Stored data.

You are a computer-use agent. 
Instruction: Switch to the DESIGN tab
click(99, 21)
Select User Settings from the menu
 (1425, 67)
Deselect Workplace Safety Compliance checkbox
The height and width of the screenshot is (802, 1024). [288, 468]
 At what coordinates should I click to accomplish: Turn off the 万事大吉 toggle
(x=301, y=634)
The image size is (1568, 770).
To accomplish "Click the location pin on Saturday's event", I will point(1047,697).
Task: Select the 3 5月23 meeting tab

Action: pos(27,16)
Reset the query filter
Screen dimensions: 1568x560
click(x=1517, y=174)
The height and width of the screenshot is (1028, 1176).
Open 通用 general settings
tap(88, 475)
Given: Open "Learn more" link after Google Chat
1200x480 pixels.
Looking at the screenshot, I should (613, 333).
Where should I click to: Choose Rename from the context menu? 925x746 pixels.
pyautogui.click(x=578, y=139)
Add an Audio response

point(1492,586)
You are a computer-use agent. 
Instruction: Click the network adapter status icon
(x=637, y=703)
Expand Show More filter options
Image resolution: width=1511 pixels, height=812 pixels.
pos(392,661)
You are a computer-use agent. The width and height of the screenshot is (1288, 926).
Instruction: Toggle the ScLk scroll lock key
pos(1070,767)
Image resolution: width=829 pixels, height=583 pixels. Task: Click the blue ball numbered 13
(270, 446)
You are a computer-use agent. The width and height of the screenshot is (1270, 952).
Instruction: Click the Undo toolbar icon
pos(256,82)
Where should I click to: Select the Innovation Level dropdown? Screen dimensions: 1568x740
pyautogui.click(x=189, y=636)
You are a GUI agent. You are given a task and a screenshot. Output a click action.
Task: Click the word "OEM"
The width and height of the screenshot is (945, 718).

PROMPT. Until the last line is reached, keep transcribing the data exactly.

RESULT OF THIS EXERCISE.
You are a computer-use agent. 
Instruction: Switch to the DESIGN tab
click(99, 21)
Select User Settings from the menu
 (1425, 67)
Deselect Workplace Safety Compliance checkbox
The height and width of the screenshot is (802, 1024). [288, 468]
 At what coordinates should I click to accomplish: Turn off the 万事大吉 toggle
(x=301, y=634)
The image size is (1568, 770).
To accomplish "Click the location pin on Saturday's event", I will point(1047,697).
Task: Select the 3 5月23 meeting tab

Action: pos(27,16)
Reset the query filter
Screen dimensions: 1568x560
click(x=1517, y=174)
The height and width of the screenshot is (1028, 1176).
Open 通用 general settings
tap(88, 475)
Given: Open "Learn more" link after Google Chat
1200x480 pixels.
Looking at the screenshot, I should (613, 333).
Where should I click to: Choose Rename from the context menu? 925x746 pixels.
pyautogui.click(x=578, y=139)
Add an Audio response

point(1492,586)
You are a computer-use agent. 
Instruction: Click the network adapter status icon
(x=637, y=703)
Expand Show More filter options
Image resolution: width=1511 pixels, height=812 pixels.
pos(392,661)
You are a computer-use agent. The width and height of the screenshot is (1288, 926).
Instruction: Toggle the ScLk scroll lock key
pos(1070,767)
Image resolution: width=829 pixels, height=583 pixels. Task: Click the blue ball numbered 13
(270, 446)
You are a computer-use agent. The width and height of the screenshot is (1270, 952).
Instruction: Click the Undo toolbar icon
pos(256,82)
Where should I click to: Select the Innovation Level dropdown? Screen dimensions: 1568x740
pyautogui.click(x=189, y=636)
You are a GUI agent. You are given a task and a screenshot. Output a click action.
Task: Click the word "OEM"
The width and height of the screenshot is (945, 718).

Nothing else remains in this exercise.